• ENTRIES SUPPLIED
***

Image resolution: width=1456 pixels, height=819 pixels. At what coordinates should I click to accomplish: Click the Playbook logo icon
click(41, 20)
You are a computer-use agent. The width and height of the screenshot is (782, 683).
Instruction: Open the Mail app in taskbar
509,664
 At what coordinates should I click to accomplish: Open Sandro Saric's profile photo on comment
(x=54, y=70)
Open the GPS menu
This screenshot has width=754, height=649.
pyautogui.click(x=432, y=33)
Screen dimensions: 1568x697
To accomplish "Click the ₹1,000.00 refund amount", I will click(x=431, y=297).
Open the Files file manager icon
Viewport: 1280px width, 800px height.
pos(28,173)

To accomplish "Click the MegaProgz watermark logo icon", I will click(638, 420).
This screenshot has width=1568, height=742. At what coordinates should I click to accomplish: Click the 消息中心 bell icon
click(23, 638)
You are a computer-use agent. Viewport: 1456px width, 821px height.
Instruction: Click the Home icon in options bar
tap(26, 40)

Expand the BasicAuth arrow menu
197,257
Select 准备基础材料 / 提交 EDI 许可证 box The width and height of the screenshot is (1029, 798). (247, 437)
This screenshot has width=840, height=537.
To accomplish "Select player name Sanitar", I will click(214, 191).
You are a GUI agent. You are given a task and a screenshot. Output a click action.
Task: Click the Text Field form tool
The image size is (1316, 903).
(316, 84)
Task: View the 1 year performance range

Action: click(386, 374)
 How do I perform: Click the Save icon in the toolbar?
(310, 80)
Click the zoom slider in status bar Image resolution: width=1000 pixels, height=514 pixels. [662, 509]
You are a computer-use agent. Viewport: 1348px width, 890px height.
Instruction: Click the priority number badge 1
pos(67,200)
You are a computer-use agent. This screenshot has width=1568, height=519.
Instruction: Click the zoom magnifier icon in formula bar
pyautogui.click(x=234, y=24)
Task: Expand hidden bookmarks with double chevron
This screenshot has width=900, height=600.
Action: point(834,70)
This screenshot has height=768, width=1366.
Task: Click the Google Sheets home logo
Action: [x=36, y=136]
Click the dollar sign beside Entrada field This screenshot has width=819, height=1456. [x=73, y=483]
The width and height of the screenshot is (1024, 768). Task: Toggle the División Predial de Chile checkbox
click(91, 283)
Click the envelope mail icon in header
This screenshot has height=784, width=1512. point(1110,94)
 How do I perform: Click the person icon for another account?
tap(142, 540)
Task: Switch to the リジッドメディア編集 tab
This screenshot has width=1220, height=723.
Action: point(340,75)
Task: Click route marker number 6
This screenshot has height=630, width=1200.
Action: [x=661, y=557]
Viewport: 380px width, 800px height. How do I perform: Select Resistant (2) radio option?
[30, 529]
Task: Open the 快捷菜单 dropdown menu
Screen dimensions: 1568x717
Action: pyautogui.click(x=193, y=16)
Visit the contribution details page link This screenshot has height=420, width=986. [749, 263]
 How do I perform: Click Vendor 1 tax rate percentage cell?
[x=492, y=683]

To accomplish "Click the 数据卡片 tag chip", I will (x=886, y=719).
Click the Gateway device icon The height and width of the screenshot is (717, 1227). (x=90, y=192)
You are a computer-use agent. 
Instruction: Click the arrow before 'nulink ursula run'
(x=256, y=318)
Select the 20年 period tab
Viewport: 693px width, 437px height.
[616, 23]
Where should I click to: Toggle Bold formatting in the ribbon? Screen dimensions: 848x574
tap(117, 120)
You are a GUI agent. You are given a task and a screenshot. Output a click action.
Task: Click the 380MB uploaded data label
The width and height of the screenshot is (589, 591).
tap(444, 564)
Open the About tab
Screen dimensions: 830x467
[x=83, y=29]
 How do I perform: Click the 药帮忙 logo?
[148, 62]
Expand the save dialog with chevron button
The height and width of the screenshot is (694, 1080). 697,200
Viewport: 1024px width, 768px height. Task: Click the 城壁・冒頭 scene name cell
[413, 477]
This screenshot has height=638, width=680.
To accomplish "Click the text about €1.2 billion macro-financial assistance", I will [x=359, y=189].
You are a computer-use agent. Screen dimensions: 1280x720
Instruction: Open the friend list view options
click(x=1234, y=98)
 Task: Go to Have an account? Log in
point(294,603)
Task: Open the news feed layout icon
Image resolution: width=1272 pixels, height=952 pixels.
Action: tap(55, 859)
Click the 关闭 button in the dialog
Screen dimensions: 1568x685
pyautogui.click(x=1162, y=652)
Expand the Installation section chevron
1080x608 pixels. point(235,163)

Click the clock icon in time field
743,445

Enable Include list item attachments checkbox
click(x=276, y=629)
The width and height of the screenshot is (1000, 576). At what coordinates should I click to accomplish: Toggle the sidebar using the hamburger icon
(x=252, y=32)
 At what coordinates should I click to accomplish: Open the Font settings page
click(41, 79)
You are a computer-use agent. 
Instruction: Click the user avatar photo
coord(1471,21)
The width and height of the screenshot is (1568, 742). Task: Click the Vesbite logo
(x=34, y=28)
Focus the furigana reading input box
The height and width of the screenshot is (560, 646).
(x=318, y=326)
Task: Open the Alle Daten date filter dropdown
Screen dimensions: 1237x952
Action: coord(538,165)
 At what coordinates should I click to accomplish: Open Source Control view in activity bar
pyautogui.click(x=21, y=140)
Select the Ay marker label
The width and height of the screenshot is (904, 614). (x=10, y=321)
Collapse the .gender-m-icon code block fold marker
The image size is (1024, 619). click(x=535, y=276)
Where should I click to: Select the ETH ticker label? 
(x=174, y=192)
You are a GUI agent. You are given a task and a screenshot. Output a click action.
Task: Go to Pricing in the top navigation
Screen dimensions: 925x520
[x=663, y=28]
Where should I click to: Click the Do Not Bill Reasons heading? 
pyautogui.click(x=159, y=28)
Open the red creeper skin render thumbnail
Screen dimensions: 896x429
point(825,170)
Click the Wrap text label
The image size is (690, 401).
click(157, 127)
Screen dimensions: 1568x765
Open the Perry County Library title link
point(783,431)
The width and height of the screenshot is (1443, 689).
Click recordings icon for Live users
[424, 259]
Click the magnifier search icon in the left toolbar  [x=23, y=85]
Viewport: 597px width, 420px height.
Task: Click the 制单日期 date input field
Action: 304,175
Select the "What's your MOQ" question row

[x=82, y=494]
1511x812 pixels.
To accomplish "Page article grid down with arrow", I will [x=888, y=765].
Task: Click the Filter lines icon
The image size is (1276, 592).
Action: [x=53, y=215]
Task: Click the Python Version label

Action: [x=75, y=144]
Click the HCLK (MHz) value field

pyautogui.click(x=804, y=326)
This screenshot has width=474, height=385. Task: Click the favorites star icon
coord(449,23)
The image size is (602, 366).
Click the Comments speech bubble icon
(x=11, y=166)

***

• EXERCISE DETAILS
Output, exactly and with no other text, the line that contains "Task: Click the Filter lines icon" and all lines from there to the end of the records.

• RESPONSE AREA
Task: Click the Filter lines icon
The image size is (1276, 592).
Action: [x=53, y=215]
Task: Click the Python Version label

Action: [x=75, y=144]
Click the HCLK (MHz) value field

pyautogui.click(x=804, y=326)
This screenshot has width=474, height=385. Task: Click the favorites star icon
coord(449,23)
The image size is (602, 366).
Click the Comments speech bubble icon
(x=11, y=166)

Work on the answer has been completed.